宫颈癌是女性发病率最高的恶性肿瘤之一，年轻的巨块型宫颈癌患者可行新辅助化疗，再行手术治疗，但是存在部分耐药的患者。因此寻找与新辅助化疗敏感性相关的肿瘤标志物显得十分重要，本实验对新辅助化疗敏感组和耐药组宫颈癌组织进行微小RNA 表达芯片检测，比较差异表达的miRNA，预测其靶基因，为筛选出与新辅助化疗耐药相关的分子标记物打下基础。

miRNAs 是一类内源性非编码单链小RNA，调控细胞的多种功能，参与细胞药物代谢过程，这说明其可能与化疗药物敏感性相关。Huang 等[1]报道，miR-15a和miR-16 表达上调能明显增强化疗药物喜树碱（CPT）引起的Hela细胞的自噬和凋亡，miR-15a/16 能诱导自噬而抑制宫颈癌细胞的增殖，增强CPT 的化疗作用。本研究结果发现其中有12 个miRNA 在化疗耐药组中表达上调，2 个miRNA 表达下调，其中在耐药组中上调表达的4 个miRNA在恶性肿瘤中研究的比较多，分别是miR-200c-3p、miR-21-5p、miR-26a-5p、miR-92a-3p，这提示其可能参与调控宫颈癌新辅助化疗耐药。
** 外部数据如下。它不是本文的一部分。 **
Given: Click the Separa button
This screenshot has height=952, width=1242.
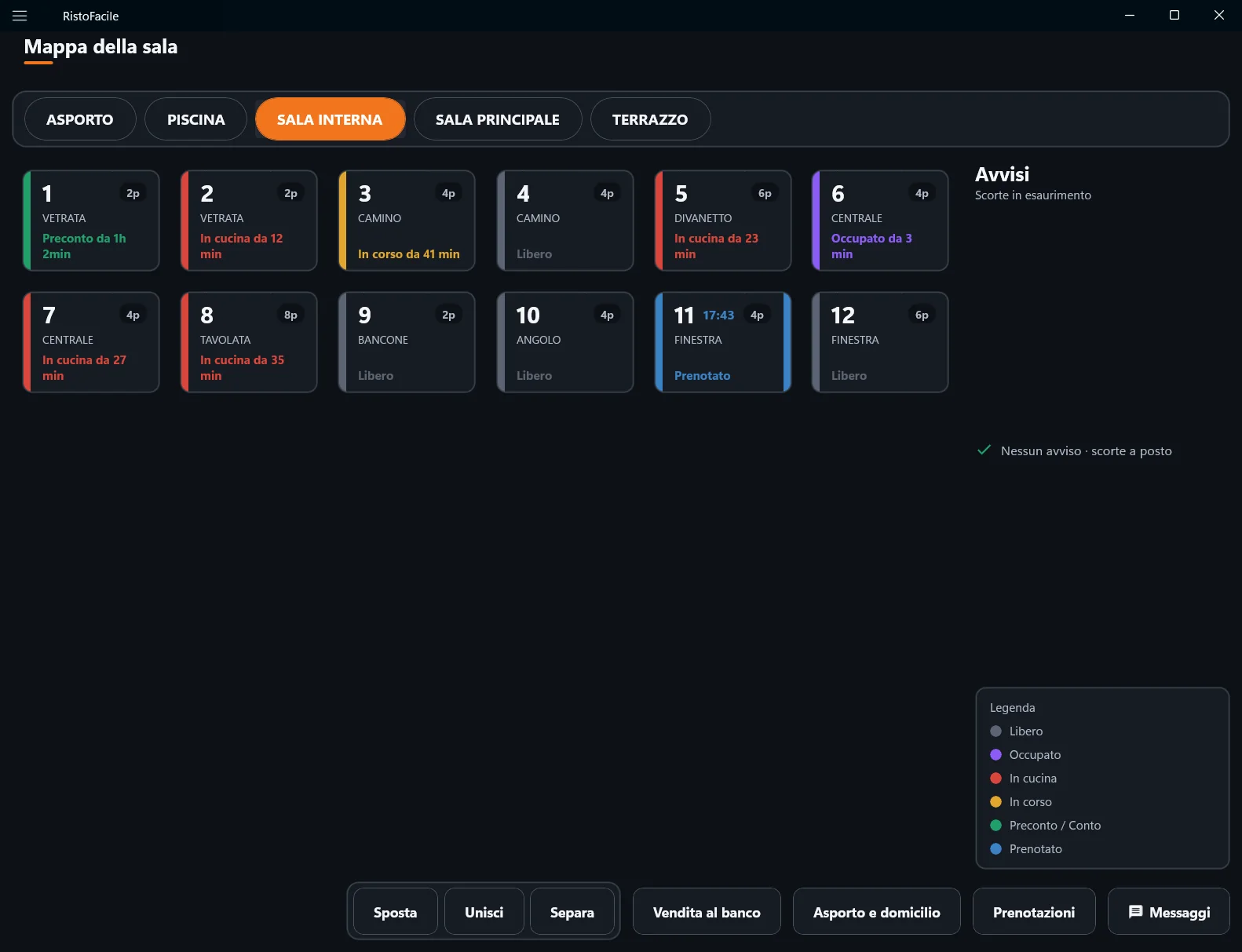Looking at the screenshot, I should (572, 912).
miRNA 对细胞功能有重要的调控作用，与肿瘤的转移、侵袭、凋亡及增殖等密切相关，并通过与上、下游基因之间的调控影响肿瘤细胞对化疗及放疗的敏感性[2-3]，研究发现miR-200c与恶性肿瘤的发生发展、侵袭转移及化疗耐药等密切相关[4]。本研究在miRNA 芯片筛选的基础上，根据两组中差异表达的miRNA，获得与宫颈癌新辅助化疗耐药相关的基因列表，通过IPA 预测miRNA相关的靶基因，和miRNA一起构建miRNA-基因网络图。本研究结果发现耐药组中表达上调的12个miRNA中有4个miRNA（hsa-miR-200c-3p、hsa-miR-21-5p、hsamiR-26a-5p、hsa-miR-92a-3p）的靶基因是PTEN，PTEN是其中重要的分子。PTEN是一种抑癌基因，其异常表达还与肿瘤的多药耐药密切相关。有研究表明，在卵巢癌细胞株C13K中，miRNA-214与PTEN非编码区结合，下调PTEN蛋白的表达，导致细胞对顺铂耐药[5]。还有研究表明肿瘤细胞对顺铂、多柔比星、紫杉醇等化疗药物耐药的关键因素之一是激活了PI3K/Akt，PI3K 抑制剂可以逆转肿瘤细胞对化疗药物的耐药，而PTEN是调控PI3K/Akt 通路的重要基因[6]。这提示PTEN 可能参与调控宫颈鳞状细胞癌新辅助化疗耐药。

表2 在耐药组中表达下调的miRNA

本研究通过IPA 分析发现在耐药组中上调表达的miR-21-5p、miR-24-3p、miR-34c-5p 参与Notch 信号通路的调节，miR-21-5p参与了Notch信号通路的调控，miR-24-3p 的靶基因FURIN 参与了Notch信号通路的调控，miR-34-5p的靶基因Notch1、Notch2、DLL1、JAG1，其中Notch-1、Notch-2 是Notch受体，DLL1、JAG1 是Notch 配体，NOTCH 信号通路是调控网络主要信号通路之一。Notch 通路与PI3K/AKT通路之间的相互作用在肿瘤中成为研究热点。有研究发现联系PI3K/AKT、Notch 通路之间的一个重要节点是PTEN，不同的Notch 分子对PTEN 的作用及所产生的生物学效应也并不相同[7]。这提示PTEN 和Notch信号通路可能参与调控宫颈鳞状细胞癌TC 方案新辅助化疗耐药，但其具体的作用及调控方式尚需在体外细胞实验及动物体内实验中进一步证实。

综上所述，对这些差异表达的miRNA、其靶基因及参与调控的信号通路进行深入的研究，有助于进一步了解化疗耐药的分子机制，为寻找耐药相关的分子标志物和基因治疗的新靶点提供依据。